Two boys, neither of them yet fourteen, gave an interview so filled with pathos and bleak humour that the crew and I spent the hour veering between great mirth and sadness. They described a life with one foot still in childhood (PlayStation, getting told off, riding bikes) and the other in a fairly brutal adulthood (police, guns and riots.) Both come from backgrounds and parts of London where poverty, violence and gang culture are rife. Fortunately, both were in an excellent programme called Gangs Unite (http://gangsunitecic.org.uk) which aims to intervene in the lives of young people who are vulnerable to gangs and crime.

One of the most striking things they talked about in a totally matter of fact way was the proliferation of the sex trade. In their immediate environment were prostitutes, pimps, and brothels. So far, so normal, you might say - London has always had a sex trade. But it gets worse.

Where once young men wanting to make a fast buck took to the drug trade, they now have the very profitable (and less risky for them) skin trade. Younger men (and boys) have always been useful to older men involved in crime - mostly to run drugs. But the older men have wised up to a bleak fact very quickly. Teenage boys know teenage girls. They are mates with them, go to school with them, date them, or share a family with them. And teenage girls are a very, very marketable commodity in the sex trade.

So you can sit there on a bright October morning and talk to two angelic looking thirteen year olds. Both of whom have thus far resisted the lure of this kind of crime, but both of whom know many people involved. Someone's sister being pimped out, an older brother's old school friend on the game, a boy a couple of years older who has set himself up (or been set up) as an intermediary pimp.

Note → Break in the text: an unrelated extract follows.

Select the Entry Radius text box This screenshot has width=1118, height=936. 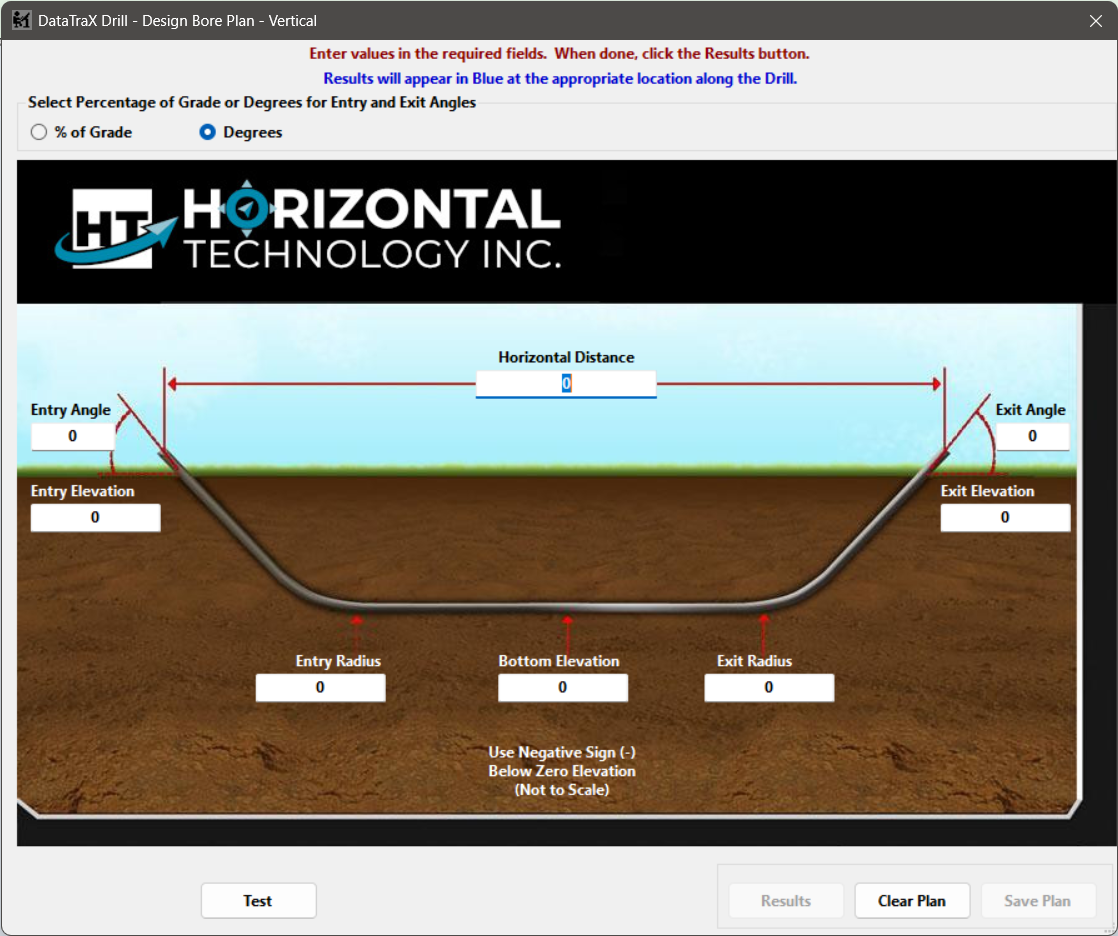[320, 688]
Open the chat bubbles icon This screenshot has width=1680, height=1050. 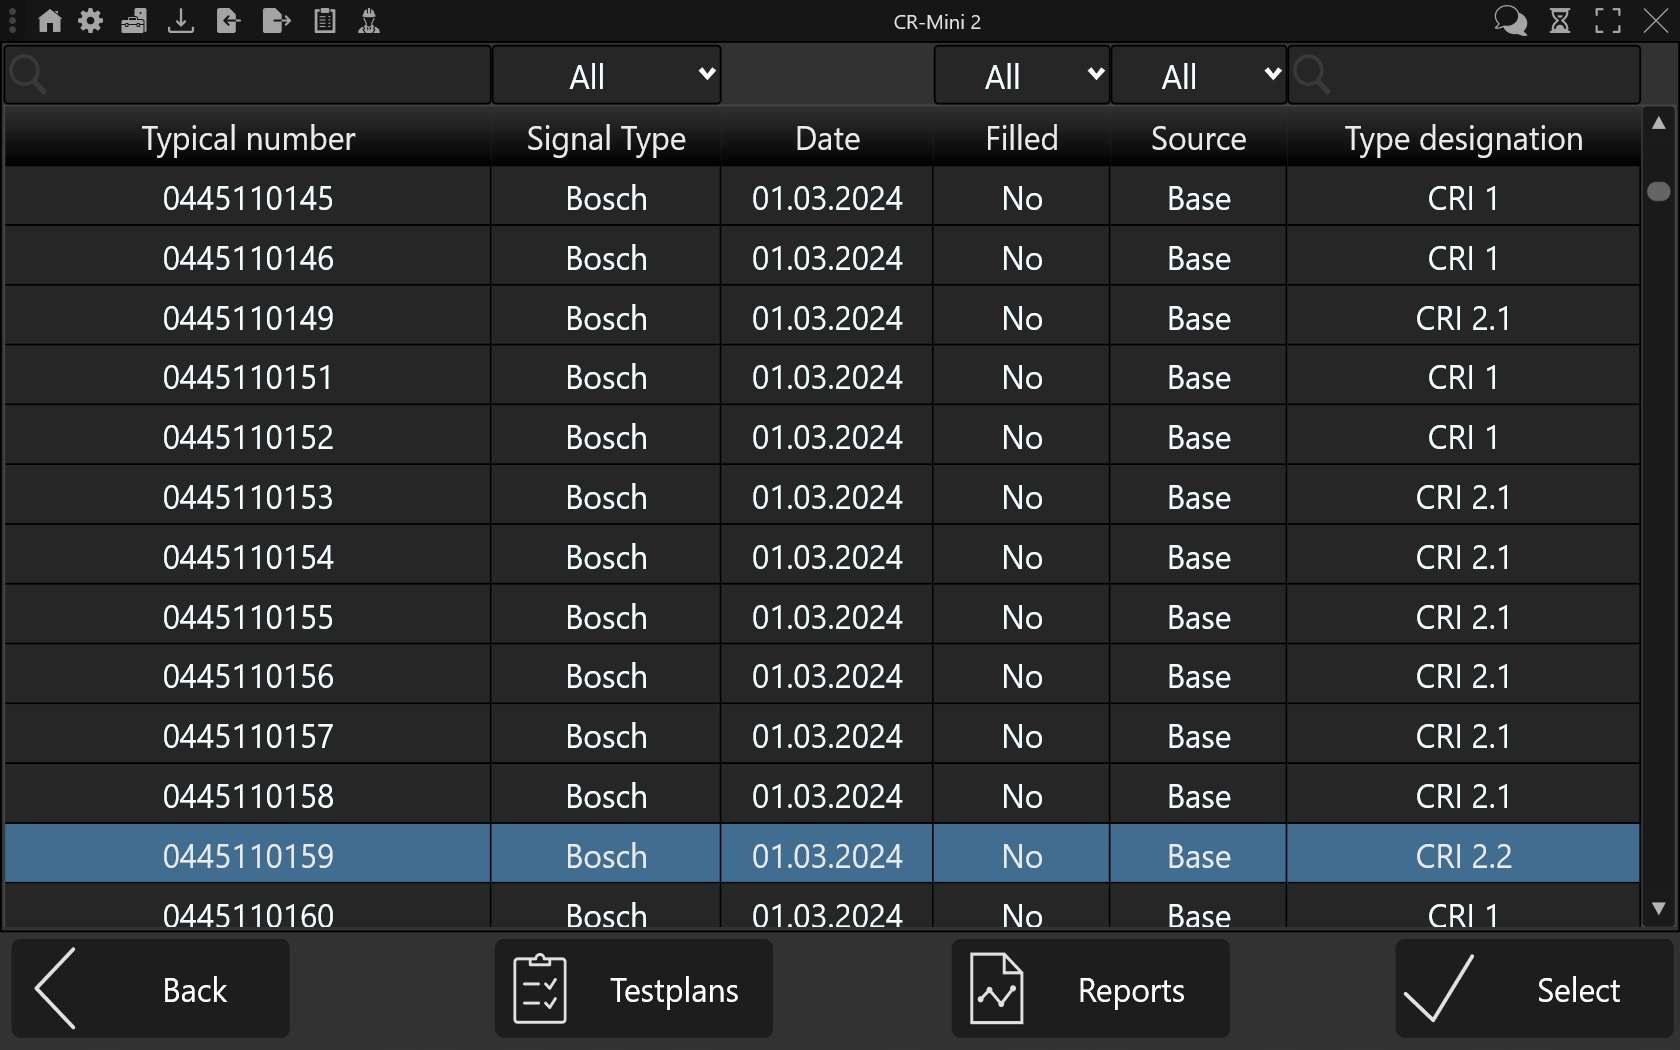[x=1510, y=21]
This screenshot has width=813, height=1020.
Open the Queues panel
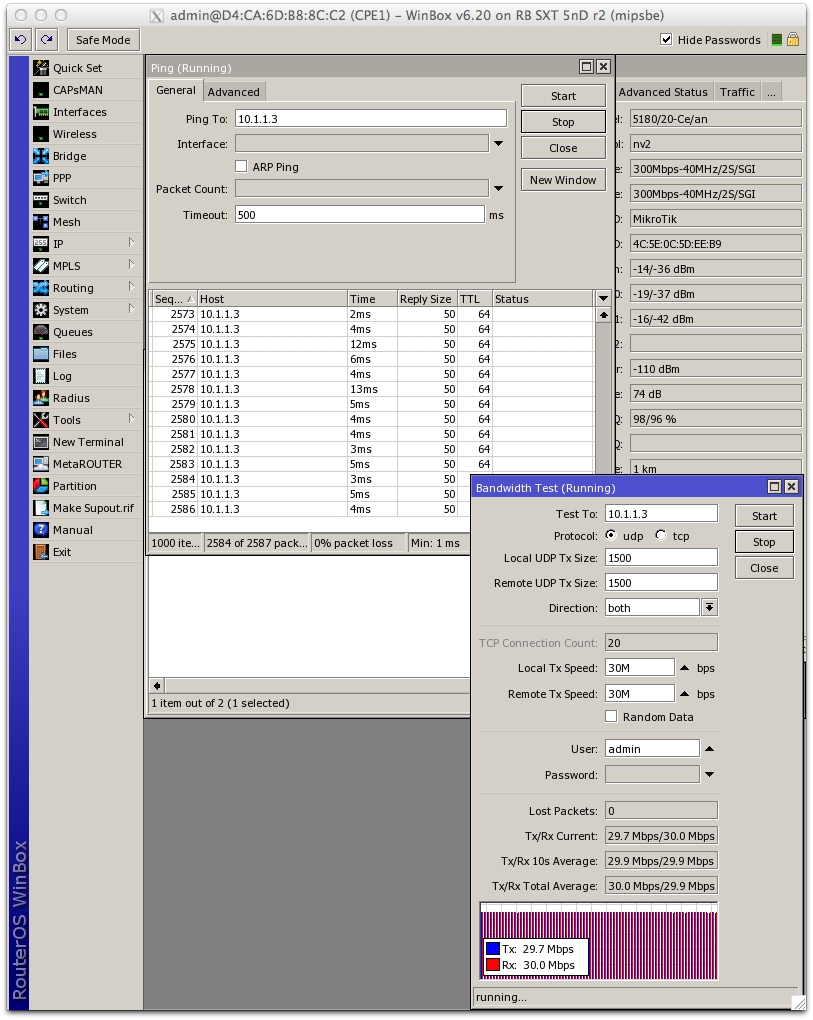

The factors that drive the sex trade are complex - poverty, misery, ignorance - as well as the much simpler (but no less unpleasant) supply and demand.

We live in a country where there is real, serious, grinding poverty - and where that exists, prostitution and pimping will sprout like a grim fungus. And young people - children and teenagers - are getting tangled up in this.

What is also apparent talking to the young women involved in this, is how craftily it is being marketed to them. Sure, violence, blackmail and coercion are used regularly. But they are also being told that it is normal, glamorous and fun to earn a buck on your back, or on camera or taking your clothes off.

And this argument can work powerfully. This is a world now so soaked in sex, porn, and people getting famous and rich off making sex tapes or stripping or shaking their enhanced butt in a rap video - that there exists a weird logic to this line of thinking.

Teenage girls I spoke to, who were involved in the sex industry (or considering it) all had things - riches, designer labels, fame, flash cars - dangled in front of them. And they associate these things with people, they seem to want to emulate.

As Lana, 16, told me: "Kim Kardashian made a sex tape, Amber Rose is a stripper, and Nicki Minaj started out as a dancer in rap videos. And look how their lives have turned out."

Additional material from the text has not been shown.